**WHAT YOU HAVE TO DO**
From the records below, state how many lines hold the string "http", without any other text.

**EXTRACTED MATERIAL**
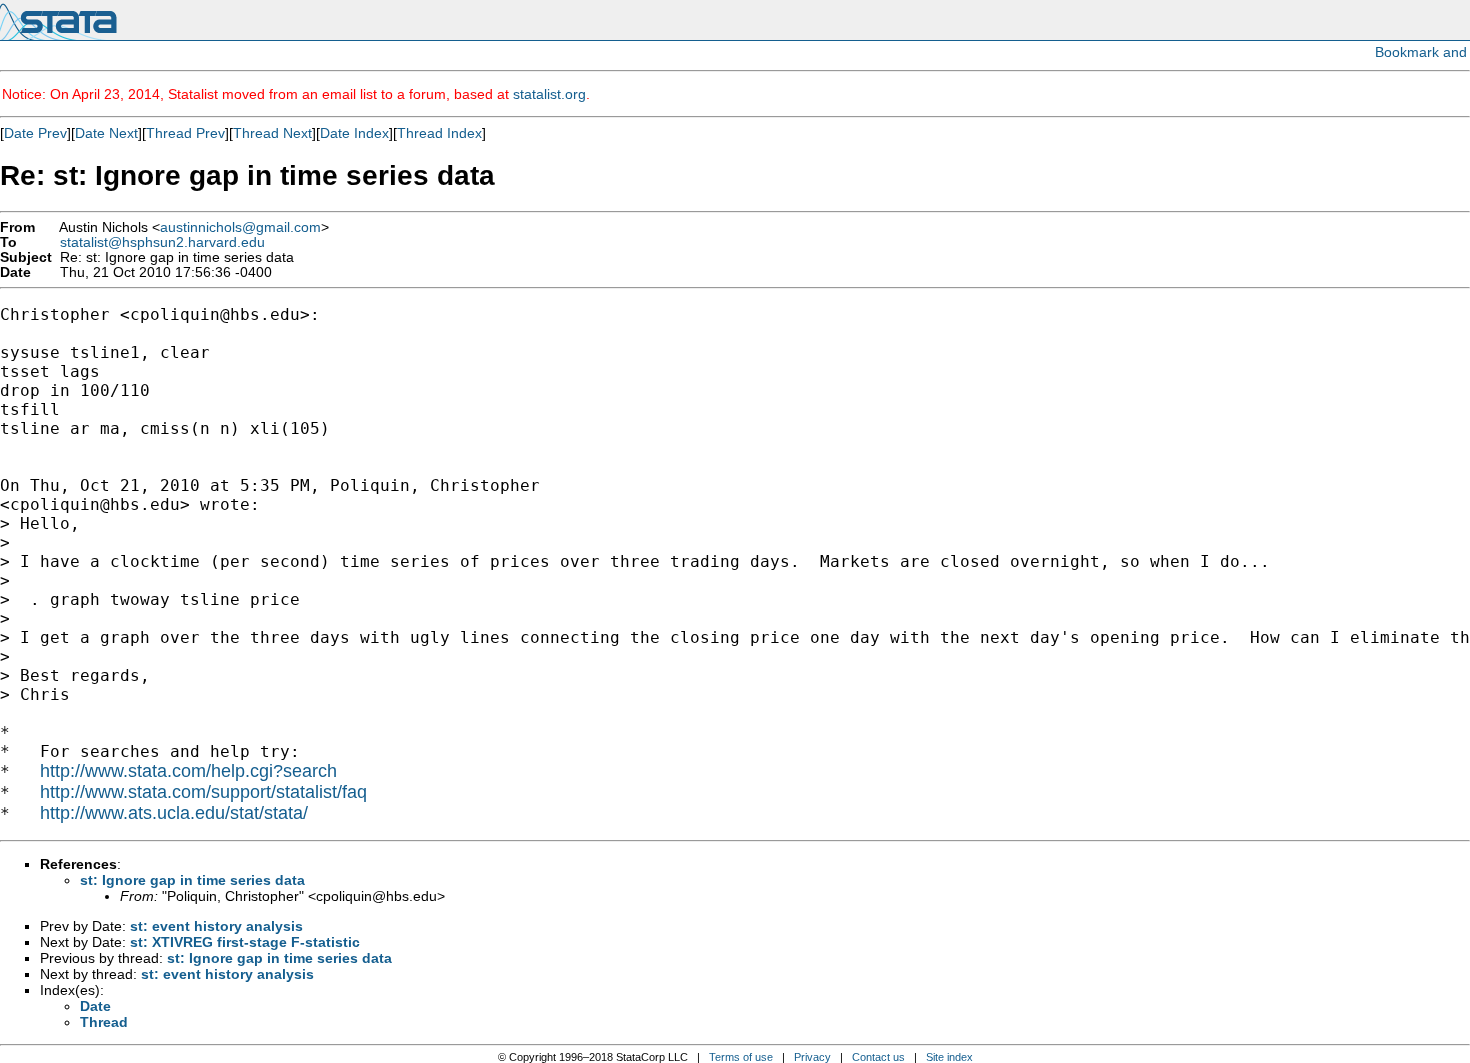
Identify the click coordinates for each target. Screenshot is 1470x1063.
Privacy (812, 1057)
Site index (949, 1057)
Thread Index (439, 133)
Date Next (106, 133)
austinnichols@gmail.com (240, 227)
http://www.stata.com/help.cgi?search (188, 771)
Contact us (878, 1057)
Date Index (354, 133)
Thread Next (272, 133)
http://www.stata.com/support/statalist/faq (203, 792)
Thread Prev (185, 133)
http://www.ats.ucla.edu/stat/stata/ (174, 813)
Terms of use (741, 1057)
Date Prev (35, 133)
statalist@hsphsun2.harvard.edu (162, 242)
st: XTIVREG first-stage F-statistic (245, 942)
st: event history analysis (216, 926)
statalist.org (549, 94)
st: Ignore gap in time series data (192, 880)
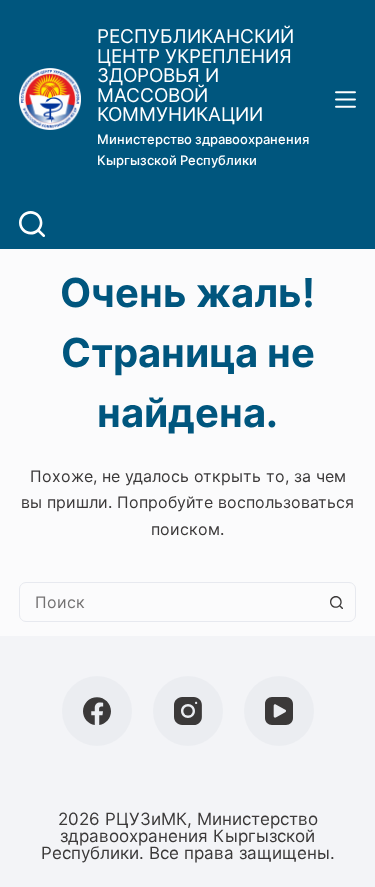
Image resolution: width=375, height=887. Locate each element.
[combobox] (169, 602)
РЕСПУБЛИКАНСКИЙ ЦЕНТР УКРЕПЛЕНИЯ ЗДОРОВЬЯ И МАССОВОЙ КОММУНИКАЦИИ (195, 75)
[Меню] (345, 99)
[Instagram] (188, 711)
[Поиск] (32, 224)
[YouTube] (279, 711)
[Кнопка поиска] (336, 602)
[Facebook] (97, 711)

**WRITTEN SOLUTION**
3